— TEXT SECTION —
Black Box

[megabreit]

Looking to the disassembly it was time to polish my old C knowledge a bit.

Code: Select all

# include <stdio.h>
# include <values.h>

int main (int argc, char** argv)
{
        signed int i;
        for (i=MININT; i<MAXINT; i++)
        {
        register arg=i;
        register arg1=arg;
        arg=arg>>0x1f;
        arg=~arg;
        arg=arg&arg1;
        arg-=0x6fe5d5;
        arg=arg^0x2eb22189;
        arg=arg*0x1534162;
        arg=arg^0x69f6bc7;
        if (arg==230392619) {printf("%i\n",i);}
        }
}

This one is exactly the same as the source because it generates to same assembler code (the type "register" is important!)
I thought of coding it in some scripting language, but was not sure how to code the arithmetic with 32 bit signed integers.
The result: a rocket fast program (takes a few seconds to complete) and some C back into my brain
Anybody did it in a scripting language? How?

[gfoot]

I used Python, explicitly rounding modulo 2**32 in places. Rather than brute-forcing, having rewritten the steps, I worked back from the answer deciding which inputs at each step gave the right intermediate result. It wasn't too hard, though there were often several possible intermediates; however it always turned out that one was impossible due to an earlier step.

— DIRECTIONS FOR THIS TASK —
In the forum thread, which language did the second poster use to solve the problem? Rely only on the forum thread.

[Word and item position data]
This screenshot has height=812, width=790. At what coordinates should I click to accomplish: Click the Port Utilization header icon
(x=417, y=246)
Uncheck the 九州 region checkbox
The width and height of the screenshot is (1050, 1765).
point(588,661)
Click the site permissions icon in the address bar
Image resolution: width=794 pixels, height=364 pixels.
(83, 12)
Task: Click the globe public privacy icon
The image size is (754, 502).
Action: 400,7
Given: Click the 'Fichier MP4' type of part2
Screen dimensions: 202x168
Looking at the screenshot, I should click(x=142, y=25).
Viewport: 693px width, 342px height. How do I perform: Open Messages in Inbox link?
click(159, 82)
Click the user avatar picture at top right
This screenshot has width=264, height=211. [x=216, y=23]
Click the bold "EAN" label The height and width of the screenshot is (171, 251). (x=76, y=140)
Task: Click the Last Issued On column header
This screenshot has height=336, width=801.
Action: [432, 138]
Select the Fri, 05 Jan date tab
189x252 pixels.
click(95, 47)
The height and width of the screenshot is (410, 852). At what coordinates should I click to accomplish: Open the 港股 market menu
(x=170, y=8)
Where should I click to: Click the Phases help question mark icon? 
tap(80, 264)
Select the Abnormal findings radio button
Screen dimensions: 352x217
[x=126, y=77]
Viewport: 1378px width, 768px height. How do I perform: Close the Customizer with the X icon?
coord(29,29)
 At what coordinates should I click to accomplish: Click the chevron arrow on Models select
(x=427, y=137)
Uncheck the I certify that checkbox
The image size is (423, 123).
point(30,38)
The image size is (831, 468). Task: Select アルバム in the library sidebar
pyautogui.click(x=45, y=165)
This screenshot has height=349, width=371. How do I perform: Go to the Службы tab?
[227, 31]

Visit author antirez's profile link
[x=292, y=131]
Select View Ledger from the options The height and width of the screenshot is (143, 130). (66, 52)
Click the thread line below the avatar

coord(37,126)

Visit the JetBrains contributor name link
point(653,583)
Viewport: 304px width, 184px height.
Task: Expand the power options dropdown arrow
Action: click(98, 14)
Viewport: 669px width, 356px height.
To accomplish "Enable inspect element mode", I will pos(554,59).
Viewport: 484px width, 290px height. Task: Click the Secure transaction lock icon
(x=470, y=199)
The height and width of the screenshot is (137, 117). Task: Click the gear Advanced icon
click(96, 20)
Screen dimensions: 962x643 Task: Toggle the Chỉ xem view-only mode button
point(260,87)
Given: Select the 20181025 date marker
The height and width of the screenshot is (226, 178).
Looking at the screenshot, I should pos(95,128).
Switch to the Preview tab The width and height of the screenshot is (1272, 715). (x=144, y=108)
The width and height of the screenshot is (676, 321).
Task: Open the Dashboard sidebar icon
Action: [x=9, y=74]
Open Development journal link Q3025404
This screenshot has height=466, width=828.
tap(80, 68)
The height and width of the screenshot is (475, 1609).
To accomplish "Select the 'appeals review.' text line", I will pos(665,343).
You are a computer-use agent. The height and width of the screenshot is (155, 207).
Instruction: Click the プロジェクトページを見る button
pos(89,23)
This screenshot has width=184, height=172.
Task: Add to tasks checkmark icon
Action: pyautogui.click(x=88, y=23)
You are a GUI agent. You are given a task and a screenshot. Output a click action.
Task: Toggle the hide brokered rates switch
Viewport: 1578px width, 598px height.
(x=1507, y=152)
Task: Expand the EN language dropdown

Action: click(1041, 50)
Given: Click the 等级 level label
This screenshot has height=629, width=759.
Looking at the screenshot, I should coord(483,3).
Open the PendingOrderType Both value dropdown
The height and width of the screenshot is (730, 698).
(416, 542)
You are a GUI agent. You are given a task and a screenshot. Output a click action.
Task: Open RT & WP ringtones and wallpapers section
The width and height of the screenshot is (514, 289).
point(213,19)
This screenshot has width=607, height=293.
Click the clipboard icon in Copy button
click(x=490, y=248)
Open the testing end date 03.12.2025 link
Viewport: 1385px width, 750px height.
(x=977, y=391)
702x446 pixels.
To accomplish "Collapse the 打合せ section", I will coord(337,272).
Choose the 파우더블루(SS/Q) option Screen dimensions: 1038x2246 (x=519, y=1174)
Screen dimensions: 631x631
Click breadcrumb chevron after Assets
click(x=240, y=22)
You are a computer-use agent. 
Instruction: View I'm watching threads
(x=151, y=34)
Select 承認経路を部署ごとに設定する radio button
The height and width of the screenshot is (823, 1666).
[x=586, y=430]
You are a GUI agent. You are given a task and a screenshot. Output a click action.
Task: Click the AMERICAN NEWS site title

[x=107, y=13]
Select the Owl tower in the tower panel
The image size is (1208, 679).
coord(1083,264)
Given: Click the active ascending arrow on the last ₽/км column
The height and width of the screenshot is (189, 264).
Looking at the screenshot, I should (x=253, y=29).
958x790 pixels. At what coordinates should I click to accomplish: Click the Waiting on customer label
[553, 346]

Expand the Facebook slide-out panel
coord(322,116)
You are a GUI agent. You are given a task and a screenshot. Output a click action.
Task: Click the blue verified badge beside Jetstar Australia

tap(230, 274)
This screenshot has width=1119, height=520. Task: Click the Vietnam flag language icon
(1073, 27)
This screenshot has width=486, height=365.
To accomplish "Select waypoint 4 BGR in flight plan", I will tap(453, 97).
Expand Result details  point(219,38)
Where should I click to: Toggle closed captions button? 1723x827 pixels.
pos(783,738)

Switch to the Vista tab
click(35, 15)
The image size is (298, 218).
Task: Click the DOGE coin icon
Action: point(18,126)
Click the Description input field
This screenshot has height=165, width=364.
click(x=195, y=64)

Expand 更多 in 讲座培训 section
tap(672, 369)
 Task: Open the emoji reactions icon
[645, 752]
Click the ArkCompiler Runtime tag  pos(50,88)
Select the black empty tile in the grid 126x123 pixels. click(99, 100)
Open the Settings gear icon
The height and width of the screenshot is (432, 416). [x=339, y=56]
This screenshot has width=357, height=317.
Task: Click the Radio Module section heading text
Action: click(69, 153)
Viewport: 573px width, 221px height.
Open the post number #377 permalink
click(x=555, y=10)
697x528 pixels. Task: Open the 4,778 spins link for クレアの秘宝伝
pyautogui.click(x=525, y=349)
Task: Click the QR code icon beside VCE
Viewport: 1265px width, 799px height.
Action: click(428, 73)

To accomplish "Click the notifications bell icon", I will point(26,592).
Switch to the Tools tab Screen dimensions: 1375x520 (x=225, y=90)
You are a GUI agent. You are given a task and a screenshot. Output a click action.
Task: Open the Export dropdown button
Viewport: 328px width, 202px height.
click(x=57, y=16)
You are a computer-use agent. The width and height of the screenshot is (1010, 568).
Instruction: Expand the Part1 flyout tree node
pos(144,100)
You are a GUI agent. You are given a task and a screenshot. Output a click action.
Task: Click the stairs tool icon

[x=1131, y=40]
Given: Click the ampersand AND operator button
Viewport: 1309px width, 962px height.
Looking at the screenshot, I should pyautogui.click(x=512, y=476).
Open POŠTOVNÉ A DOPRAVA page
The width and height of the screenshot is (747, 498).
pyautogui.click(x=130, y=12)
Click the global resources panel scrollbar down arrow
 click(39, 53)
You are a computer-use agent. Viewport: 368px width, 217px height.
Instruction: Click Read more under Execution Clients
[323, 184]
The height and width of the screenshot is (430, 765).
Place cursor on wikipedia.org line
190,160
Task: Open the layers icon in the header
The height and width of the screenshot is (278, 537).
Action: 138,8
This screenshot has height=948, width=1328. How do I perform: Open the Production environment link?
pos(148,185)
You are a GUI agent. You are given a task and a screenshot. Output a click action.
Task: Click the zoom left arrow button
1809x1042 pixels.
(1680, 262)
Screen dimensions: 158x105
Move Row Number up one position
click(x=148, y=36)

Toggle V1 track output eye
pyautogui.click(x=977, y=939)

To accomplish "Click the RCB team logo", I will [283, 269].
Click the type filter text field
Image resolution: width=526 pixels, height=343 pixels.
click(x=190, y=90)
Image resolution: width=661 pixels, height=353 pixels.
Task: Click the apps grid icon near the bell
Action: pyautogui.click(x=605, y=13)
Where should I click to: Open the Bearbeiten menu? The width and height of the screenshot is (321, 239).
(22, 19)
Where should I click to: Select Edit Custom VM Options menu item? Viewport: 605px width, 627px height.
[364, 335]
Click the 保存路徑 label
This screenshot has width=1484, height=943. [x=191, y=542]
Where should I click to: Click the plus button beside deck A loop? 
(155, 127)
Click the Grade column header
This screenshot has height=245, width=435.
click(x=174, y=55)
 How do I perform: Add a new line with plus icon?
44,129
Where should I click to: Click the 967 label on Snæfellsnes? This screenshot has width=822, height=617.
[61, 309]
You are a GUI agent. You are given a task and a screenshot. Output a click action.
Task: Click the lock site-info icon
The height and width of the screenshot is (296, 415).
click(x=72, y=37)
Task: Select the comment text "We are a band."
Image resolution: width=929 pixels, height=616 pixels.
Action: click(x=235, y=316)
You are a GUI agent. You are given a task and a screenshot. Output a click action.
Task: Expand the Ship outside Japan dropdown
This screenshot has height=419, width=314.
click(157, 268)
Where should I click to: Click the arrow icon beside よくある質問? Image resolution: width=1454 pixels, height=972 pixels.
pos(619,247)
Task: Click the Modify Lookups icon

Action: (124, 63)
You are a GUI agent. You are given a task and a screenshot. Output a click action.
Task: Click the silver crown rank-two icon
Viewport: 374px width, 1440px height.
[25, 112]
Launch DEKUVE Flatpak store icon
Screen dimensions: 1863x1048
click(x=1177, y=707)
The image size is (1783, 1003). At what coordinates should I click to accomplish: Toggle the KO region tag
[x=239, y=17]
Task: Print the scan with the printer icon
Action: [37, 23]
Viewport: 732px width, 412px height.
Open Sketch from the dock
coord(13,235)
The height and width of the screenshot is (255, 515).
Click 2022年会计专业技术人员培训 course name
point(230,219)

— THE RESULT —
The second poster used Python.